## Problem:
Rewrite every line from the one containing "Close the Live Login User Creation dialog" down to the one containing "point(1038,589)", changing "Instruction" to "Command" and leaving everything else as it is.
──────── Provided data
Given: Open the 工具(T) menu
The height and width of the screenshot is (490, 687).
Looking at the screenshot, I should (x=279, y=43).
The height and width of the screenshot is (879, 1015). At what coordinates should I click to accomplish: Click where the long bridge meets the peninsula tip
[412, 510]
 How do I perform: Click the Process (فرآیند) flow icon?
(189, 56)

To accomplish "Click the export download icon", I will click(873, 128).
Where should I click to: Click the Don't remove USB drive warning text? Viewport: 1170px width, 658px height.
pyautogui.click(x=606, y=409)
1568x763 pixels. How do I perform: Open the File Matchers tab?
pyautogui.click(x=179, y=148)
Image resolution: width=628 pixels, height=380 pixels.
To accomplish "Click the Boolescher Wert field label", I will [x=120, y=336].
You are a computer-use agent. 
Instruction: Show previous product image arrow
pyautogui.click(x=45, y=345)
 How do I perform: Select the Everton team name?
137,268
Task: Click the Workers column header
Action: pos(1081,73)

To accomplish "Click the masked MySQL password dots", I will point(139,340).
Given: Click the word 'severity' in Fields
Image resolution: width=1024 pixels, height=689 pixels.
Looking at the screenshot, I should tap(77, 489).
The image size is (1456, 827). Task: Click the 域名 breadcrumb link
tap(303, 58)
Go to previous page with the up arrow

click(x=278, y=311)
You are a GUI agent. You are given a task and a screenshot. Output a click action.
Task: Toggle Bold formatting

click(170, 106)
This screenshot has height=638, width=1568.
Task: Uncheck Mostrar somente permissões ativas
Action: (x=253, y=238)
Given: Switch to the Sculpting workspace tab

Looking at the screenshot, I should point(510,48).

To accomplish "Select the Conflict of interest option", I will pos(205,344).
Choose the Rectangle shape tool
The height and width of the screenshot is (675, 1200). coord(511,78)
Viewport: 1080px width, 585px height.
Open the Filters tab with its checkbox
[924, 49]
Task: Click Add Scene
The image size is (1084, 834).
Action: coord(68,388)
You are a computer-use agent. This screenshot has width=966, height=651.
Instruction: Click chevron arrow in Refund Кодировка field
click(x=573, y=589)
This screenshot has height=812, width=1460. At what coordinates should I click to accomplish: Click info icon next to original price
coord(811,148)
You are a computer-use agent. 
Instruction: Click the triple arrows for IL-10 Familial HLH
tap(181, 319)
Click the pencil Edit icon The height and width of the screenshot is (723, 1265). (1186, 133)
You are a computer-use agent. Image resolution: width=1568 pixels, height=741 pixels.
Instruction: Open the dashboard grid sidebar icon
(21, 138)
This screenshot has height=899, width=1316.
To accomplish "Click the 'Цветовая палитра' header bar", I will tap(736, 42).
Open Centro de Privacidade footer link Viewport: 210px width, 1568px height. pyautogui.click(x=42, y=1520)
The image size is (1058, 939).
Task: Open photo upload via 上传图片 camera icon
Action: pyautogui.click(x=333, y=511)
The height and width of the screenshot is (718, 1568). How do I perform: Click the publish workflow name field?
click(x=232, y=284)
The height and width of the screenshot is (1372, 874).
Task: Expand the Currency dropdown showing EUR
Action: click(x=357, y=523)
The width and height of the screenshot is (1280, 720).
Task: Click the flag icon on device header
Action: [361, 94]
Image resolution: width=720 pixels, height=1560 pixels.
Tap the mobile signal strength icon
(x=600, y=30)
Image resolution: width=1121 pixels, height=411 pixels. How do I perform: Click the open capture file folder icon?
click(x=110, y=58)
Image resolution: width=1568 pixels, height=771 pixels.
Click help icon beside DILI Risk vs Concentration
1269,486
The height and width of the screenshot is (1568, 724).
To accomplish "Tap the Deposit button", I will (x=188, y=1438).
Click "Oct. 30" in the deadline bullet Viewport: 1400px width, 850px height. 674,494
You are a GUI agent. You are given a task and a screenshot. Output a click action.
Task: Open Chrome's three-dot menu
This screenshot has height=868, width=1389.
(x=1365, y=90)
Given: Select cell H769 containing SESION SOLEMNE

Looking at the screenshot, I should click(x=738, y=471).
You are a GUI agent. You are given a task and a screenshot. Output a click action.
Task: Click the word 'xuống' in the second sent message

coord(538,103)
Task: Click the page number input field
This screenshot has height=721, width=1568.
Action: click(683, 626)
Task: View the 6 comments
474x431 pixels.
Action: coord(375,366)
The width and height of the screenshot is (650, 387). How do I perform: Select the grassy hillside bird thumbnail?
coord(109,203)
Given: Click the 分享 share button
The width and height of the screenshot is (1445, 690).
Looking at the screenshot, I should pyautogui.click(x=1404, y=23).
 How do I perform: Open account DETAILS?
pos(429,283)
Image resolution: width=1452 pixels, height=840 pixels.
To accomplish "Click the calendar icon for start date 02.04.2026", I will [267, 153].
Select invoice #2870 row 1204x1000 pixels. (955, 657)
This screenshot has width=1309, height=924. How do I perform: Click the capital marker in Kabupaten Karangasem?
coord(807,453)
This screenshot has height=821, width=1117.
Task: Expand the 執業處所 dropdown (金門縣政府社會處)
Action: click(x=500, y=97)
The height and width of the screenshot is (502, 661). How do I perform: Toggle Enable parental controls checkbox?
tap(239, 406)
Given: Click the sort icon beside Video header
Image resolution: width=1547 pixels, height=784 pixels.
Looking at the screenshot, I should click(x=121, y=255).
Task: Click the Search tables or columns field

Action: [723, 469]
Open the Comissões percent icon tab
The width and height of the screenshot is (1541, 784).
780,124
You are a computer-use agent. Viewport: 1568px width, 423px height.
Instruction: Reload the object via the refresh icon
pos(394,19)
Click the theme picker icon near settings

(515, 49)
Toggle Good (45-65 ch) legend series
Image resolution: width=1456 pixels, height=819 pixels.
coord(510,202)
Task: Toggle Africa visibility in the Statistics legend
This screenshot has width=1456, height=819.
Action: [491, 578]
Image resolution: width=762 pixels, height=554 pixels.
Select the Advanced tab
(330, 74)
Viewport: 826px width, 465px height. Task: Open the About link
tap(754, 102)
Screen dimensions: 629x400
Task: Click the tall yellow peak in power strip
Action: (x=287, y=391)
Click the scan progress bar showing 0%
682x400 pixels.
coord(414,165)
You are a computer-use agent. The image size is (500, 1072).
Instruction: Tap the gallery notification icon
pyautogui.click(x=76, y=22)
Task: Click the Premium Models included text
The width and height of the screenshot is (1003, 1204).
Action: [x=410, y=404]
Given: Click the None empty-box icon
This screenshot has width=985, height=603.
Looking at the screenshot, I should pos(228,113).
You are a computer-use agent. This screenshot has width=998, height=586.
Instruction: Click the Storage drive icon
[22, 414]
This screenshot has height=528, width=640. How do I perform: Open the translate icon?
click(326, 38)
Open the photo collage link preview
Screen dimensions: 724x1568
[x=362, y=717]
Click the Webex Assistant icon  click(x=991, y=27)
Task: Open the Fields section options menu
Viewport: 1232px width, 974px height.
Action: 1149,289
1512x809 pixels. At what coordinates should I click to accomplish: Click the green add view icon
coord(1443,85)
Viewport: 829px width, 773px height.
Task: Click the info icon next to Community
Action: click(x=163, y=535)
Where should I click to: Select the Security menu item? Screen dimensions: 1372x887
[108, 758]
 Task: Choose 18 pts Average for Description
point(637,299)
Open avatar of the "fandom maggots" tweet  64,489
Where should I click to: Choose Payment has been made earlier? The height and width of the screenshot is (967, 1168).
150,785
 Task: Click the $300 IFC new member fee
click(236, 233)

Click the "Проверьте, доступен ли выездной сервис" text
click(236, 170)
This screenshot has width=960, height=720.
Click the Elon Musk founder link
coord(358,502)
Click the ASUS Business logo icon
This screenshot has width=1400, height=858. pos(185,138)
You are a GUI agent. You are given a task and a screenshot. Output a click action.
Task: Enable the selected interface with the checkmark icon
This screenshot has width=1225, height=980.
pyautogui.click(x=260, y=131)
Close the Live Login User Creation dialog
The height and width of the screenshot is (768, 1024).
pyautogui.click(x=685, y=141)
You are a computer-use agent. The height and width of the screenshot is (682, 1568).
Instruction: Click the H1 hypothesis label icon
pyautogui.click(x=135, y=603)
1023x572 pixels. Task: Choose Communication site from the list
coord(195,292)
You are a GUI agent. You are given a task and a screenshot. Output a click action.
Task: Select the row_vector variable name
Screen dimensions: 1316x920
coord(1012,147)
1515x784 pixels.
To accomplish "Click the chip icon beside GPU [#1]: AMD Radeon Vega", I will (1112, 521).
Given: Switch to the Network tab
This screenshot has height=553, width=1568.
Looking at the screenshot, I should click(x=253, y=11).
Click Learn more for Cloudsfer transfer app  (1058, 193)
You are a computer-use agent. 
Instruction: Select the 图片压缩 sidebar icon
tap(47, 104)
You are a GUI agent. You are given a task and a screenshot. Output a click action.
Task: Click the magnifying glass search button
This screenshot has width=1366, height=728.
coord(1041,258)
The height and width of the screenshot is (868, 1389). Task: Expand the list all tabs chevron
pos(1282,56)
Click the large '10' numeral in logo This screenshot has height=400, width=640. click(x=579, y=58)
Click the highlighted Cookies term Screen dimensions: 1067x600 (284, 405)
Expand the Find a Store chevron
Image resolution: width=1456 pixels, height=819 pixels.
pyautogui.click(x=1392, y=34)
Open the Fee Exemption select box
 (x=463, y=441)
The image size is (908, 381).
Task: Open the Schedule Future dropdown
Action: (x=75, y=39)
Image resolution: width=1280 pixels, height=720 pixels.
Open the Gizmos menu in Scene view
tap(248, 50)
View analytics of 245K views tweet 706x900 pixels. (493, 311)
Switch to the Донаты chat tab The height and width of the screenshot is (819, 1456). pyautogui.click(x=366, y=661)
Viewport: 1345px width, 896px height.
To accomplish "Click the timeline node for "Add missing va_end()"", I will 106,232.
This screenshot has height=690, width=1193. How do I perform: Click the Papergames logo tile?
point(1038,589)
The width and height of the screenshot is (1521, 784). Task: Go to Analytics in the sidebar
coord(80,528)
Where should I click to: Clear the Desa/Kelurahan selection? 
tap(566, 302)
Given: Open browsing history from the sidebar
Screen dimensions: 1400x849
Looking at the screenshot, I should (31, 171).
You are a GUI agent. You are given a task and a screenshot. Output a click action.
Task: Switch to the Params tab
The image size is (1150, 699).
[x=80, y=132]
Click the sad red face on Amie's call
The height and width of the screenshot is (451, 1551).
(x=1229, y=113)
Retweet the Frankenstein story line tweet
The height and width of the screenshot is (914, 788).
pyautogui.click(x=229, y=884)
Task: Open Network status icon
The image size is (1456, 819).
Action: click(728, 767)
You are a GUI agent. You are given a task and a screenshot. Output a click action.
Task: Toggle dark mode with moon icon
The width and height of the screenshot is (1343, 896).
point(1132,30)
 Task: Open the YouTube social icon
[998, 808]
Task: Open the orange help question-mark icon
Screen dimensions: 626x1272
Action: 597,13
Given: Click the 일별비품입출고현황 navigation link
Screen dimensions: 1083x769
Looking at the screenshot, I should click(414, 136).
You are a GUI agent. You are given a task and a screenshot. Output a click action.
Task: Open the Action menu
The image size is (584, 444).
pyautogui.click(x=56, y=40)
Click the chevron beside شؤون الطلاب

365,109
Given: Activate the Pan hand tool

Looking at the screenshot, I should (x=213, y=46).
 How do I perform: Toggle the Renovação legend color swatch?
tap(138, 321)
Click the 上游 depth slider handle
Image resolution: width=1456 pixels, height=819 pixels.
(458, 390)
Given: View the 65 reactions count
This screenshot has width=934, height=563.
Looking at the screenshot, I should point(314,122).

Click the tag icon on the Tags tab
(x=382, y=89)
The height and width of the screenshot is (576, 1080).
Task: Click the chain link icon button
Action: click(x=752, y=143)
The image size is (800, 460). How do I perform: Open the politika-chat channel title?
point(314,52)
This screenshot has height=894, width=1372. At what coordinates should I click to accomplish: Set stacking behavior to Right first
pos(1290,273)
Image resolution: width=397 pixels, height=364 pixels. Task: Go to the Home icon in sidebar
────────────────
## Reply:
Close the Live Login User Creation dialog
The height and width of the screenshot is (768, 1024).
pyautogui.click(x=685, y=141)
You are a computer-use agent. The height and width of the screenshot is (682, 1568).
Command: Click the H1 hypothesis label icon
pyautogui.click(x=135, y=603)
1023x572 pixels. Task: Choose Communication site from the list
coord(195,292)
You are a GUI agent. You are given a task and a screenshot. Output a click action.
Task: Select the row_vector variable name
Screen dimensions: 1316x920
coord(1012,147)
1515x784 pixels.
To accomplish "Click the chip icon beside GPU [#1]: AMD Radeon Vega", I will (1112, 521).
Given: Switch to the Network tab
This screenshot has height=553, width=1568.
Looking at the screenshot, I should click(x=253, y=11).
Click Learn more for Cloudsfer transfer app  (1058, 193)
You are a computer-use agent. 
Command: Select the 图片压缩 sidebar icon
tap(47, 104)
You are a GUI agent. You are given a task and a screenshot. Output a click action.
Task: Click the magnifying glass search button
This screenshot has width=1366, height=728.
coord(1041,258)
The height and width of the screenshot is (868, 1389). Task: Expand the list all tabs chevron
pos(1282,56)
Click the large '10' numeral in logo This screenshot has height=400, width=640. click(x=579, y=58)
Click the highlighted Cookies term Screen dimensions: 1067x600 (284, 405)
Expand the Find a Store chevron
Image resolution: width=1456 pixels, height=819 pixels.
pyautogui.click(x=1392, y=34)
Open the Fee Exemption select box
 (x=463, y=441)
The image size is (908, 381).
Task: Open the Schedule Future dropdown
Action: (x=75, y=39)
Image resolution: width=1280 pixels, height=720 pixels.
Open the Gizmos menu in Scene view
tap(248, 50)
View analytics of 245K views tweet 706x900 pixels. (493, 311)
Switch to the Донаты chat tab The height and width of the screenshot is (819, 1456). pyautogui.click(x=366, y=661)
Viewport: 1345px width, 896px height.
To accomplish "Click the timeline node for "Add missing va_end()"", I will 106,232.
This screenshot has height=690, width=1193. How do I perform: Click the Papergames logo tile?
point(1038,589)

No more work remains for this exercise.